STORED DATA:
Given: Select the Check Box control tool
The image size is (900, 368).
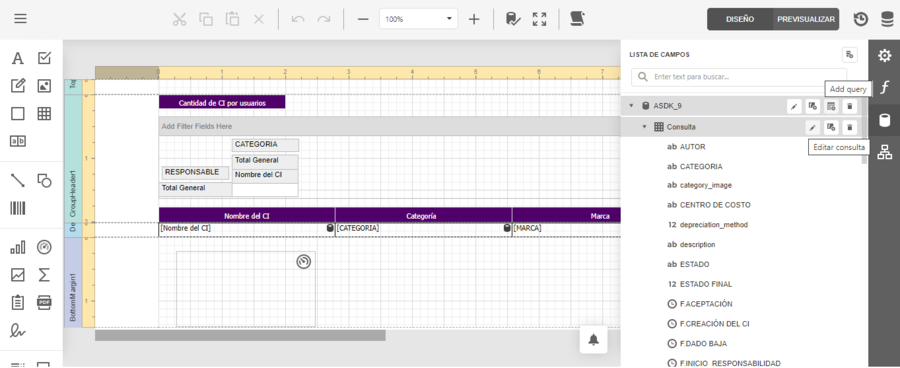Looking at the screenshot, I should point(44,58).
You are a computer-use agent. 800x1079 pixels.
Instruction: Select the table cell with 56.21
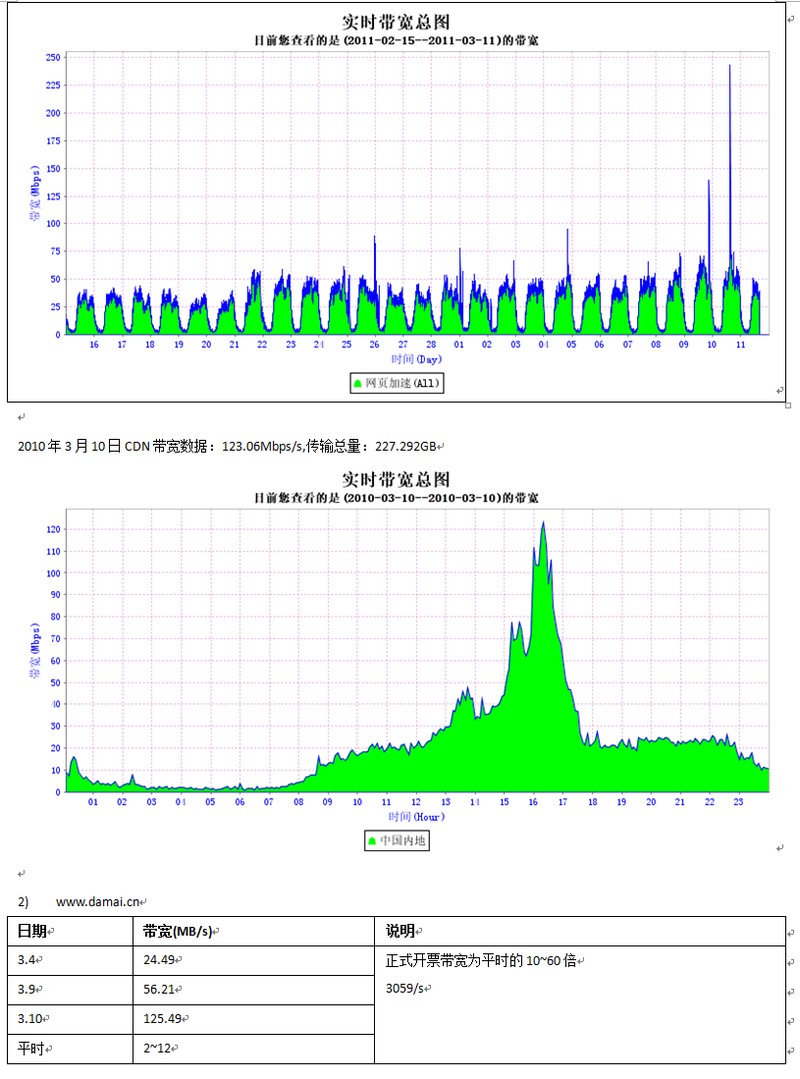pyautogui.click(x=254, y=990)
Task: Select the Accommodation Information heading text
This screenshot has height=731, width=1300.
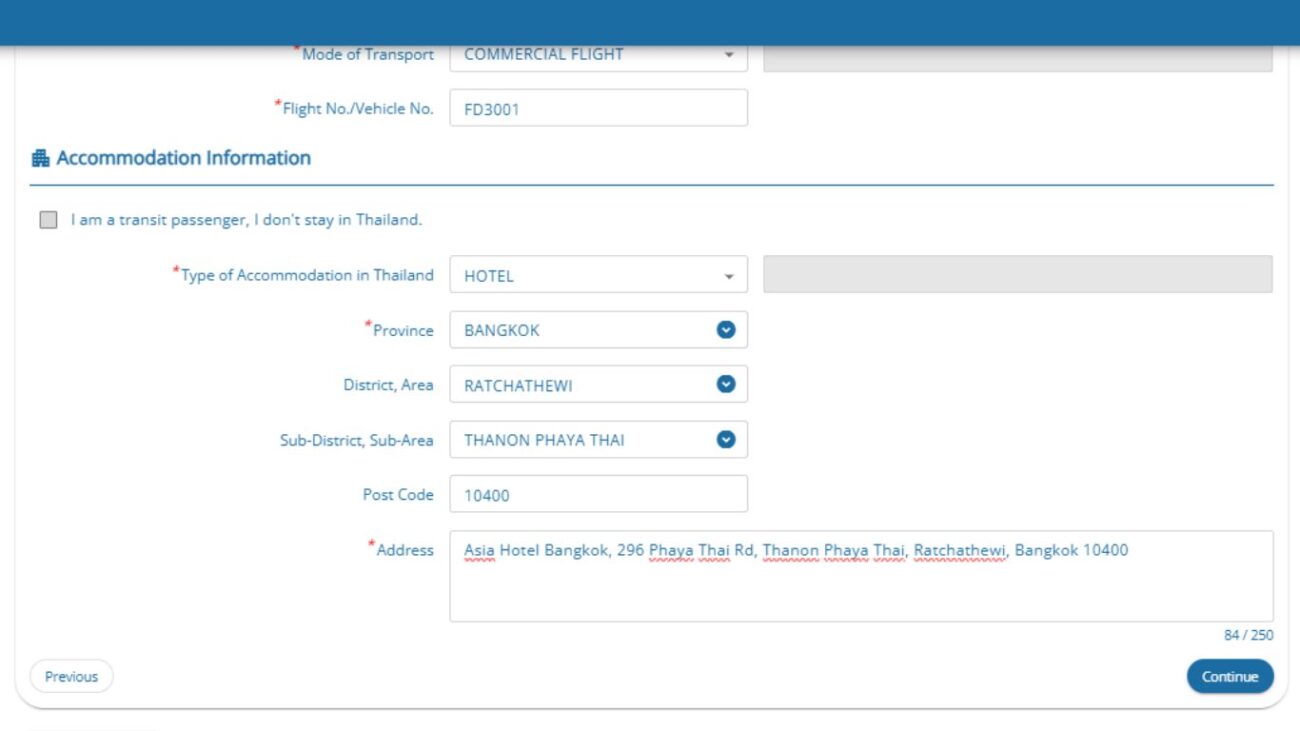Action: (x=183, y=158)
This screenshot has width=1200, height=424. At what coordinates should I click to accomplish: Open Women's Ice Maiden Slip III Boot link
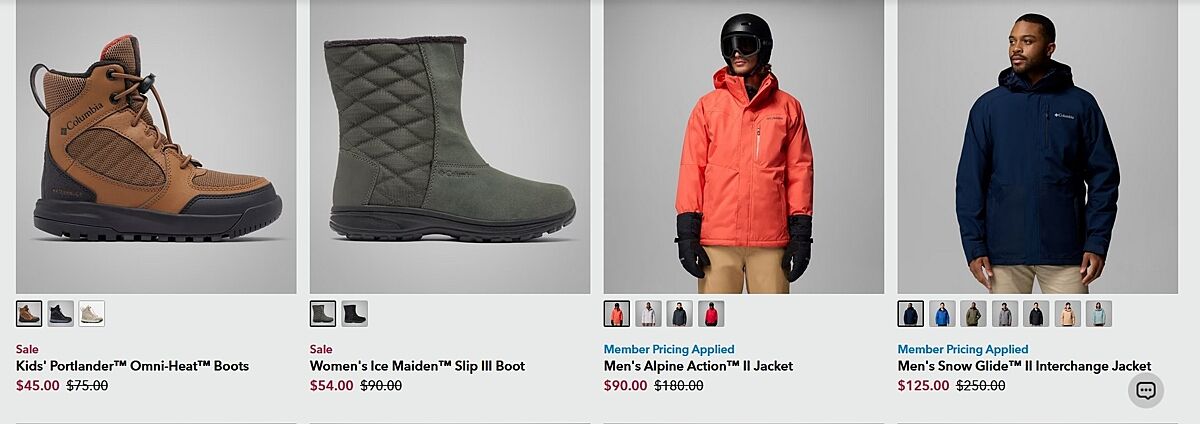pos(417,366)

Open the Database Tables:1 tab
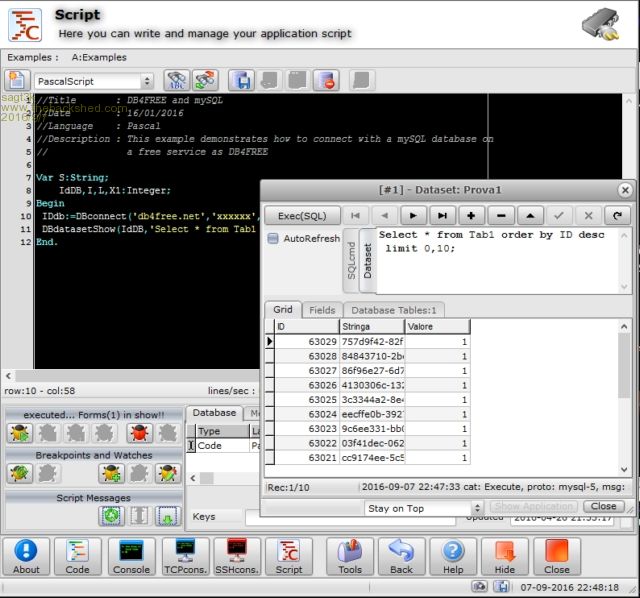click(x=394, y=310)
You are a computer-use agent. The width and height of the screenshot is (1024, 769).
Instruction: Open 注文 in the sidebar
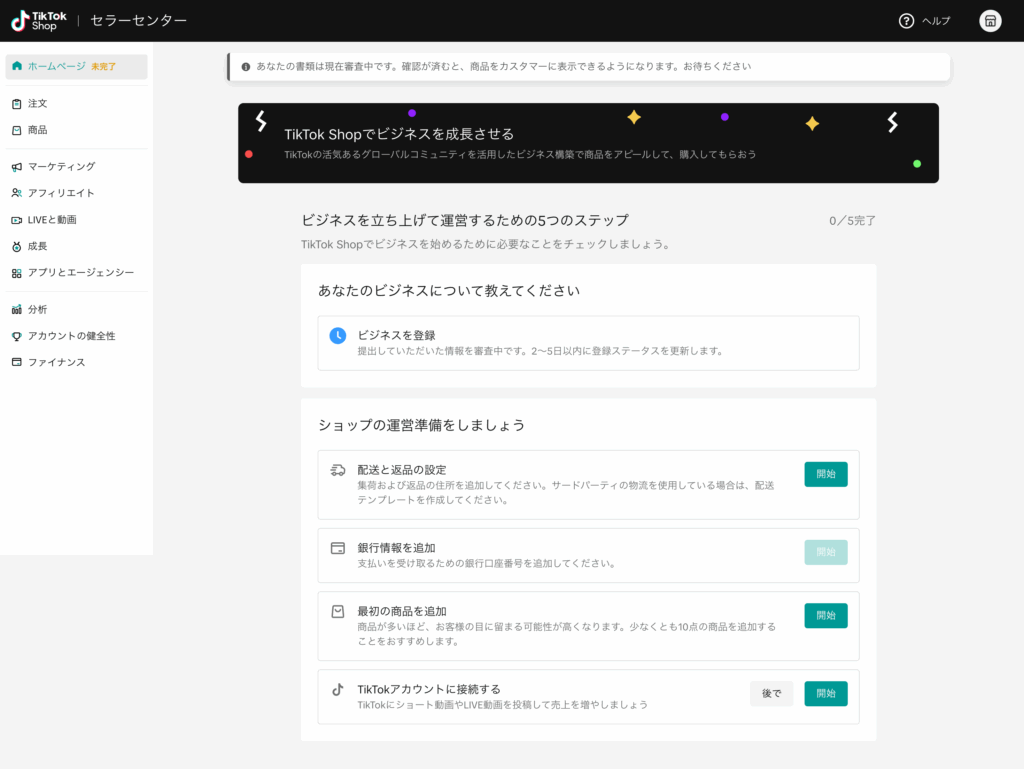(37, 103)
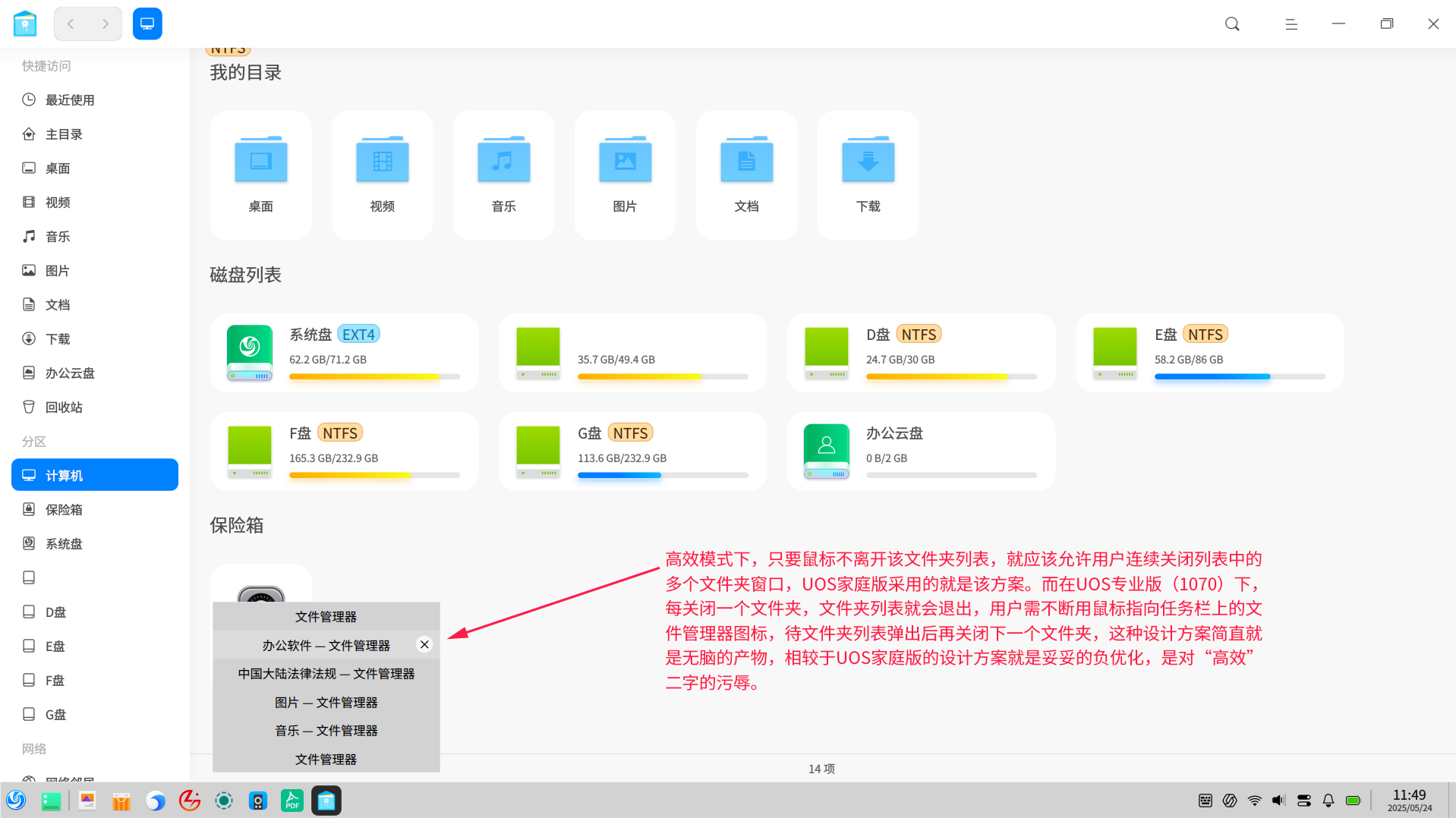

ASSIGNED TASK:
Take the lines from the one containing "This screenshot has height=731, width=1300." through the last line of the listing and repeat them exactly. Omit the pictures.

ANSWER BOX:
This screenshot has height=731, width=1300.
Action: (x=183, y=158)
This screenshot has width=1200, height=424. At what coordinates should I click to accomplish: Open Women's Ice Maiden Slip III Boot link
pos(417,366)

Open the Database Tables:1 tab
click(x=394, y=310)
You are a computer-use agent. The width and height of the screenshot is (1024, 769).
Instruction: Open 注文 in the sidebar
(37, 103)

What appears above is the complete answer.